BAD GUY: An acousmatic study

Abstract:

Inspired by the “Infinite Bad Guy” project, and all the very different versions of how some people have fueled their imaginations on that song, I thought maybe I could also experiment with creating a very loose, instrumental cover version of Billie Eilish’s “Bad Guy”.

Supervisor: Prof. Dr. Marlon Schumacher

A study by: Kaspars Jaudzems

Winter semester 2021/22
University of Music, Karlsruhe

To the study:

Originally, I wanted to work with 2 audio files, perform an FFT analysis on the original and “replace” its sound content with content from the second file, based only on the fundamental frequency. However, after doing some tests with a few files, I came to the conclusion that this kind of technique is not as accurate as I would like it to be. So I decided to use a MIDI file as a starting point instead.

Both the first and second versions of my piece only used 4 samples. The MIDI file has 2 channels, so 2 files were randomly selected for each note of each channel. The sample was then sped up or down to match the correct pitch interval and stretched in time to match the note length.

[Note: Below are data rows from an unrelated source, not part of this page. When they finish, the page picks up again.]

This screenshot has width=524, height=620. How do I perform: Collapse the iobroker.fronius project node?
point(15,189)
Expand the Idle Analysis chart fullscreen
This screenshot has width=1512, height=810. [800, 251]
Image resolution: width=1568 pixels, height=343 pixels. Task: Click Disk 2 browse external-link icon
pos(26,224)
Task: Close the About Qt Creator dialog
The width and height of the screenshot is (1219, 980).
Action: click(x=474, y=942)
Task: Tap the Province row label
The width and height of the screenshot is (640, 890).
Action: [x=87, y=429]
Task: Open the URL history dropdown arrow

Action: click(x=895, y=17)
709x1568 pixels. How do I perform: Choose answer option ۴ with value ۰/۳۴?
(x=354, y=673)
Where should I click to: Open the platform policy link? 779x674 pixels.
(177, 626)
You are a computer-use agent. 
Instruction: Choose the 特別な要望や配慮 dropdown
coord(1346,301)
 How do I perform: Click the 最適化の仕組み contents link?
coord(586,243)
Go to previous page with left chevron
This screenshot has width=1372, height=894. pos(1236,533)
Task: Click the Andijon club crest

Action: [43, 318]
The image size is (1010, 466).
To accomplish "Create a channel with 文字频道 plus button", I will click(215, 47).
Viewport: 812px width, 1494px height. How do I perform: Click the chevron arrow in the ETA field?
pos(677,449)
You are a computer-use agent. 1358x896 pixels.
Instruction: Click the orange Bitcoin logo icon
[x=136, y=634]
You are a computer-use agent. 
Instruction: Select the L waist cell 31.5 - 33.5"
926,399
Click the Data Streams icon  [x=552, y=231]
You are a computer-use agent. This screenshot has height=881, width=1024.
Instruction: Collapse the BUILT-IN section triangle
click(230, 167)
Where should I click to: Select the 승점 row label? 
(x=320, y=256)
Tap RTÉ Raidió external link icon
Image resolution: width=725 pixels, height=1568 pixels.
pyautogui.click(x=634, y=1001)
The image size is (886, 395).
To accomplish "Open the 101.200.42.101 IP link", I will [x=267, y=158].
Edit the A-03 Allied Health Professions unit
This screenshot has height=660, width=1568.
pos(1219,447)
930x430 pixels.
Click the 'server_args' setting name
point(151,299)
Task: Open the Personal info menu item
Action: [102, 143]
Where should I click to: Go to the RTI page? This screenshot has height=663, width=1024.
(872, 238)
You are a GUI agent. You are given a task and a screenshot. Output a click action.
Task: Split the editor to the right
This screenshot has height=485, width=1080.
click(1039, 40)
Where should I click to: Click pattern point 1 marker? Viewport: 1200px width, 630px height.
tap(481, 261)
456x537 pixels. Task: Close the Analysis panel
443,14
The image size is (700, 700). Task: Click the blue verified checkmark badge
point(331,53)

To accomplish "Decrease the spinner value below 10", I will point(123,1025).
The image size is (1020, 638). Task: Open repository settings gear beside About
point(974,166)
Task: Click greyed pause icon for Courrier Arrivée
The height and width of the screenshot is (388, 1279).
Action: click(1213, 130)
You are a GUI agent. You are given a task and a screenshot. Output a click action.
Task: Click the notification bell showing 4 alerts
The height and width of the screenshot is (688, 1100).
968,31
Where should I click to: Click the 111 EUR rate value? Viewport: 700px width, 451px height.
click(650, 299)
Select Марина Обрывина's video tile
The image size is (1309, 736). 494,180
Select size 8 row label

The second version of my piece added some additional stereo effects by pre-generating 20 random pannings for each file. With randomly applied comb filters and amplitude variations, a bit more reverb and human feel was created.

Acoustic study version 1

Acousmatic study version 2

The third version was a much bigger change. Here the notes of both channels are first divided into 4 groups according to pitch. Each group covers approximately one octave in the MIDI file.

Then the first group (lowest notes) is mapped to 5 different kick samples, the second to 6 snares, the third to percussive sounds such as agogo, conga, clap and cowbell and the fourth group to cymbals and hats, using about 20 samples in total. A similar filter and effect chain is used here for stereo enhancement, with the difference that each channel is finely tuned. The 4 resulting audio files are then assigned to the 4 left audio channels, with the lower frequency channels sorted to the center and the higher frequency channels sorted to the sides. The same audio files are used for the other 4 channels, but additional delays are applied to add movement to the multi-channel experience.

Acousmatic study version 3

The 8-channel file was downmixed to 2 channels in 2 versions, one with the OM-SoX downmix function and the other with a Binauralix setup with 8 speakers.

Acousmatic study version 3 – Binauralix render

Extension of the acousmatic study – 3D 5th-order Ambisonics

The idea with this extension was to create a 36-channel creative experience of the same piece, so the starting point was version 3, which only has 8 channels.

Starting point version 3

I wanted to do something simple, but also use the 3D speaker configuration in a creative way to further emphasize the energy and movement that the piece itself had already gained. Of course, the idea of using a signal as a source for modulating 3D movement or energy came to mind. But I had no idea how…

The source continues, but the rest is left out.